Ce qui est reproché à ce Plan d’action ce n’est ni sa conformité avec l’expression de la volonté populaire issue des journées de concertations nationales et ni sa cohérence avec les défis qui se posent à notre pays. Mais comme le dirait l’autre son ambition de tout faire en si peu de temps.
À n’en pas douter, le Plan d’action présenté ce vendredi est un programme très ambitieux, susceptible de relancer l’espoir pour l’émergence d’un Mali nouveau. Toutefois, il faudrait prioriser les aspects urgents, tels que la question de la zone aéroportuaire, celle de l’Accord ou celle des cartes NINA surtout pour la diaspora malienne, sans occulter ou oublier bien sûr d’autres priorités et défis immédiats non moins importantes comme la restauration la sécurité, de la paix, de la réconciliation, de la souveraineté alimentaire et territoriale, de l’école malienne, de la problématique du Genre, du Culte, de la laïcité.
Il faut sortir, pour convaincre les plus sceptiques, du carcan technocratique et des technocrates qui ne prospèrent que durant les Transitions, pour impulser et rassurer les partenaires politiques, sociaux et éducatifs sur la volonté sans malice de mettre en place des cadres et des mécanismes de dialogue et de concertation pérennes et susceptibles de juguler la crise et la crise de confiance.
Dans ce cadre un reformatage du discours s’impose si le Premier ministre veut sortir du bourbier syndical. Il s’agira pour lui de préciser ce qu’il entend par moratoire, en intégrant que ce sésame gouvernemental n’a aucune chance de passer s’il concerne les acquis sociaux.
Par contre, les syndicats sont plus enclins à l’écoute si le moratoire doit concerner uniquement les nouvelles revendications et non un moratoire sur l’application de la loi.
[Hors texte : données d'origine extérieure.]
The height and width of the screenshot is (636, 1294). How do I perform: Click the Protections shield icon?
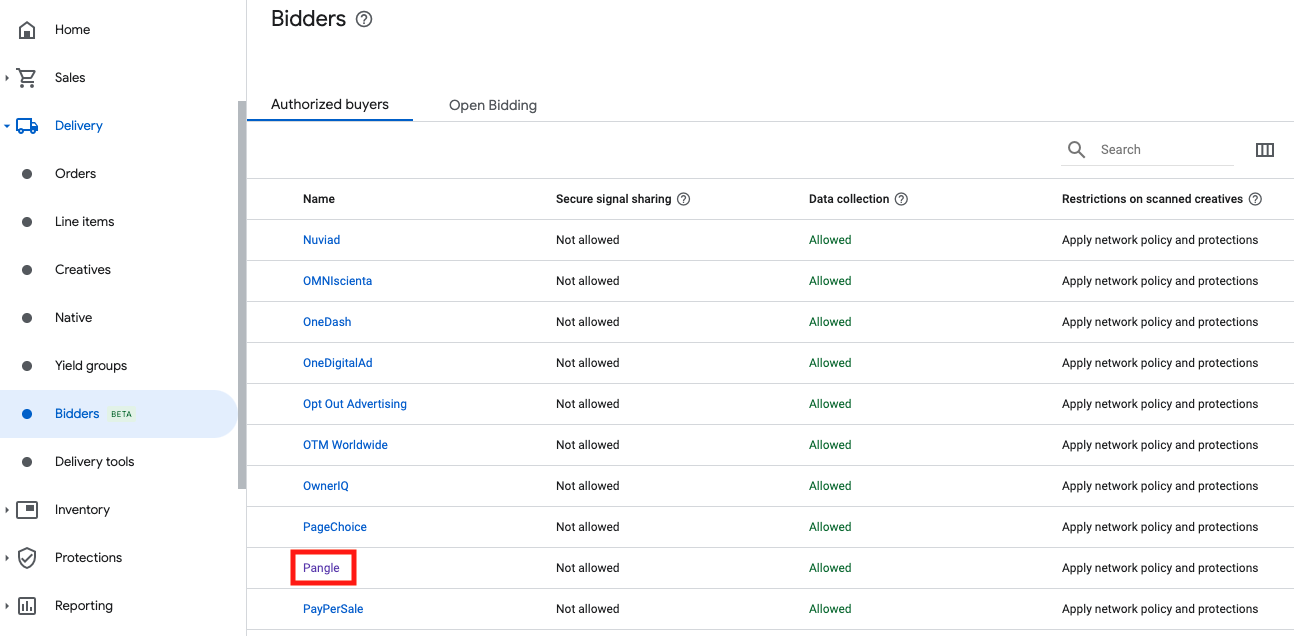27,558

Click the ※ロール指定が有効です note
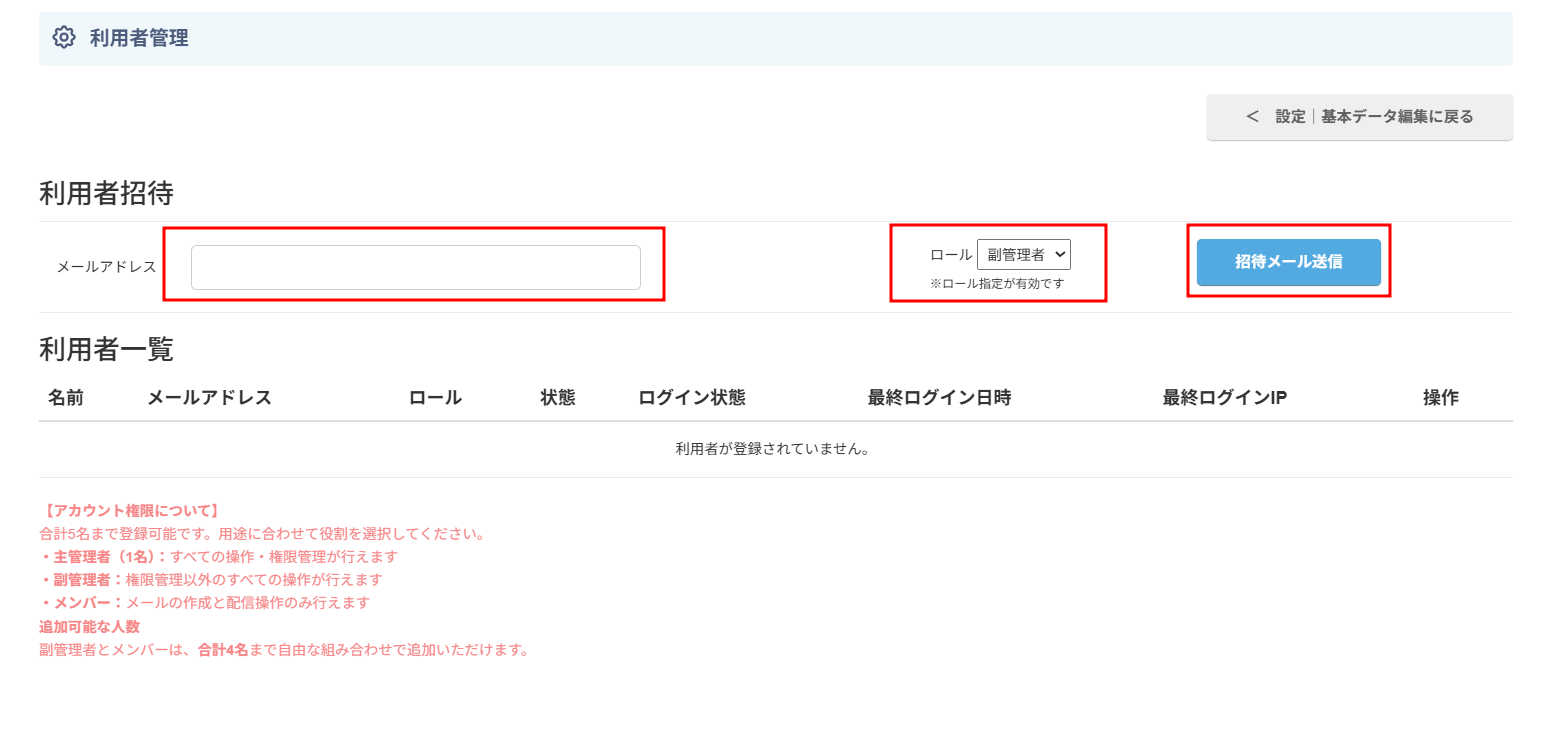pyautogui.click(x=997, y=283)
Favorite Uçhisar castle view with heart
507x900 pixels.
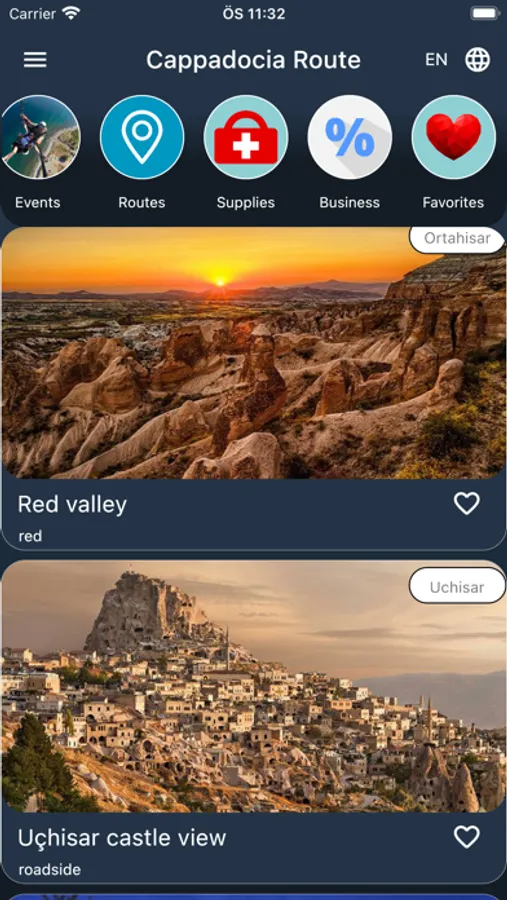pyautogui.click(x=466, y=837)
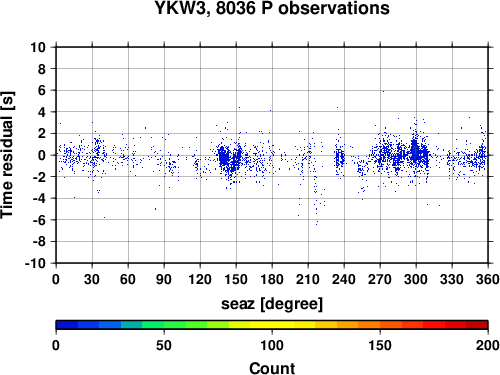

Un centime ajouté au statut général sera automatiquement répercuté sur les statuts particuliers (magistrats, enseignants, administrateurs, Policiers…). Sinon le moratoire sera considéré nul et non avenu.
Par ailleurs, tel que présenté, le moratoire s’adresse simplement aux enseignants qui ont légitimement l’impression d’être stigmatisés, indexés comme les insatiables de la Républiques… Alors que tout le monde sait qu’on ne mange pas la craie.
Pour obtenir l’adhésion d’une grande majorité de Maliens à ce plan d’action du gouvernement, l’unanimité étant impossible même si les conseillers occultes et officiels font croire que le reste est superfétatoire, il faudrait d’ores et déjà mettre en chantier une stratégie cohérente, prospective et réactive de communication et d’information en direction des populations. Pour la réussir, le Premier ministre Moctar OUANE va devoir rompre avec les habitudes de facilité de l’administration malienne qui n’a jamais intégré et pratiqué la redevabilité. Or, les époques changent, avec elles les populations qui aujourd’hui sont mieux informées et dont la soif d’informations est plus grande qu’il y a 10, 20, 30 ans. La redevabilité est une exigence de la bonne gouvernance et la communication en un paramètre indispensable. Mais comment communiquer pour atteindre le Malien, les populations maliennes dans leur vécu réel, les toucher, les convaincre, les faire adhérer à la réussite de la Transition ?
Il faudra à Moctar OUANE un sursaut de désaccord total avec tout son parcours et ses conseillers adulateurs et flagorneurs pour intégrer que le français (contre lequel nous n’avons rien) et les réseaux sociaux (qui ont leurs partitions à jouer) ne sont pas les voies et voix les plus indiquées pour atteindre, parler, convaincre et faire adhérer nos populations. L’équation de la langue et de toute la stratégie de communication de la Transition est donc à repenser. Avec un peu de volonté, Moctar OUANE pourra réussir le chalenge de la Transition.